With the imprisonment of Ayman Nour, this is the perfect time for the United States to re-examine its relationship with the Mubarak regime and start cutting the $2 billion in aid given to it every year. We have to instead deliver them a message that we won’t stand for stalling, and that Ayman Nour must be given his freedom.
The Big Pharaoh: “Now the issue is between the Egyptian government and the US administration. There is a lot of similarities between Nour’s and the Saad Eddin Ibrahim’s case, the human rights activist who was sentenced to 7 years behind bars yet was released as a result of US pressures. The judge who sentenced Nour today is the same guy who sentenced Ibrahim. And Ibrahim was released when he appealed. So the question is: will the US administration act in the same manner so that Nour might get released when the verdict is appealed?

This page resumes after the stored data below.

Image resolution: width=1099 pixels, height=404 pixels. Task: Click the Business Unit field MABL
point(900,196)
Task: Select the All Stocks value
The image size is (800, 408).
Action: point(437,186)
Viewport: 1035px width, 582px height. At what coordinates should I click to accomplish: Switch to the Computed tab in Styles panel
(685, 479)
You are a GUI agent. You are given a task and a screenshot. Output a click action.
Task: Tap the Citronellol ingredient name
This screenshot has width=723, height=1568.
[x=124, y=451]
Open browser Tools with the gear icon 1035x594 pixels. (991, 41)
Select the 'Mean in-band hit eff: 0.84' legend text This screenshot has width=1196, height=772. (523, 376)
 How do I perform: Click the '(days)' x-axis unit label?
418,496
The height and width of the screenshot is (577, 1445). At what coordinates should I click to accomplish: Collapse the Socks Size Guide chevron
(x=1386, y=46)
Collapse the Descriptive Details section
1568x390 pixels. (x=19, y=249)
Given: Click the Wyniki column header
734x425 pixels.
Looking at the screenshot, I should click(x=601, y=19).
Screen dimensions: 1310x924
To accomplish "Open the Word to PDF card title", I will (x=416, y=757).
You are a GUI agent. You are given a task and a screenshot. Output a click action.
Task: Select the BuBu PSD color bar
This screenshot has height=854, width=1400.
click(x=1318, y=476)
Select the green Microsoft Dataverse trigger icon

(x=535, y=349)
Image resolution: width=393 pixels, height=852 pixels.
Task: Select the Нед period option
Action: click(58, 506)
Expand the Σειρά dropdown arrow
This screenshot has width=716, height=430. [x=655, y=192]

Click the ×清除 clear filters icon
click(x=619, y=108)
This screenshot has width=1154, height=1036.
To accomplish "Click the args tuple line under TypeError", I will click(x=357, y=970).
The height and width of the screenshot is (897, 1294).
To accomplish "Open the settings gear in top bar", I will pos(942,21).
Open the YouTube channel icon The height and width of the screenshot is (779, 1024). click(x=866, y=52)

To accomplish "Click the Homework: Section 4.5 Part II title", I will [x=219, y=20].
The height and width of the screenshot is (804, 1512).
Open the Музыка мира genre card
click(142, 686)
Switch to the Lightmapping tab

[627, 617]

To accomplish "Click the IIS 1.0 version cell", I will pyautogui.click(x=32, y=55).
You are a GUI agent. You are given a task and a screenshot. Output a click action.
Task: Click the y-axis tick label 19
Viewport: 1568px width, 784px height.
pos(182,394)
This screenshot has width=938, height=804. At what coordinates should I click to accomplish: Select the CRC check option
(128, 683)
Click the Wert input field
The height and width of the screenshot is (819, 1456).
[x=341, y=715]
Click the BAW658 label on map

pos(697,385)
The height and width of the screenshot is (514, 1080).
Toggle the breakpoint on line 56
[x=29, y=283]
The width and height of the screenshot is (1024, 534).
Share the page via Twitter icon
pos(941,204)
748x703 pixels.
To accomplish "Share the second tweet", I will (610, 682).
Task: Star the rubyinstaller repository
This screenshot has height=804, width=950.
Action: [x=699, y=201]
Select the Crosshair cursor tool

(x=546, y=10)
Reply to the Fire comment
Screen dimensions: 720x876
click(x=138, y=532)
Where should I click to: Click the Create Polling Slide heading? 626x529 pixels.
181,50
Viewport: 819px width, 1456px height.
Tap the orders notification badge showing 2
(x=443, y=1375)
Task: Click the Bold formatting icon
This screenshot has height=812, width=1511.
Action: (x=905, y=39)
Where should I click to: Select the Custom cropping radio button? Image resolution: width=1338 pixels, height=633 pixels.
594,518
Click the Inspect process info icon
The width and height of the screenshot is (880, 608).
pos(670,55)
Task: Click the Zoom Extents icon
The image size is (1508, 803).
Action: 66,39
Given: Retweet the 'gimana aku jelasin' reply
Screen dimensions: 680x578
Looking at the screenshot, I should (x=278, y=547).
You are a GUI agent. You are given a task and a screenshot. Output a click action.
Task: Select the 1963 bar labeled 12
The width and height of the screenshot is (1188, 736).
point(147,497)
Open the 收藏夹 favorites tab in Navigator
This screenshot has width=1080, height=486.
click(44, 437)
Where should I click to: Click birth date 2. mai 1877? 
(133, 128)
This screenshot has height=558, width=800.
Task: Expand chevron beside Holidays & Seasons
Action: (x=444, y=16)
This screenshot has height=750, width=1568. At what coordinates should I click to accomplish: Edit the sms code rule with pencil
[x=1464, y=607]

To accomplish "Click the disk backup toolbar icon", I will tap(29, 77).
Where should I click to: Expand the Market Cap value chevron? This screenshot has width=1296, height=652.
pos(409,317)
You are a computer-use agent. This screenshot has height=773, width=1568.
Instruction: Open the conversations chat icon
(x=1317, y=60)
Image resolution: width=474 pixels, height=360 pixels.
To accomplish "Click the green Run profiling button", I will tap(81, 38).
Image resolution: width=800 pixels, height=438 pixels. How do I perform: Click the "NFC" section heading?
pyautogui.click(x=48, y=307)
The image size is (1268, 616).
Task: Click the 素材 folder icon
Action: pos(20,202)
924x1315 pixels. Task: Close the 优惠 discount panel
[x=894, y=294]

That’s what many Nour supporters are hoping for even if they don’t publicly admit it.”
Freedom For Egyptians: “Whether we agree with Ayman Nour or not, today is another blow to democracy efforts that I call farce that started with the amendement of article 76 of the constitution that allowed multiple candidates to run for the presidency.
What answer should we seek for the attacks by the thugs of the ministry of the interior on opposition demonstrations, the Black Wednesday May 25, the cold blood attacks on voters in the parliamentary elections….the list of violations is long… and life is getting heavier by the minute… we are back to square ONE…. The regime’s National Democratic Party thugs are in power, joined by the ‘Banned’ Muslim Brotherhood and Mubarak is still in power for 30 years grooming his son…..Is there a hope?”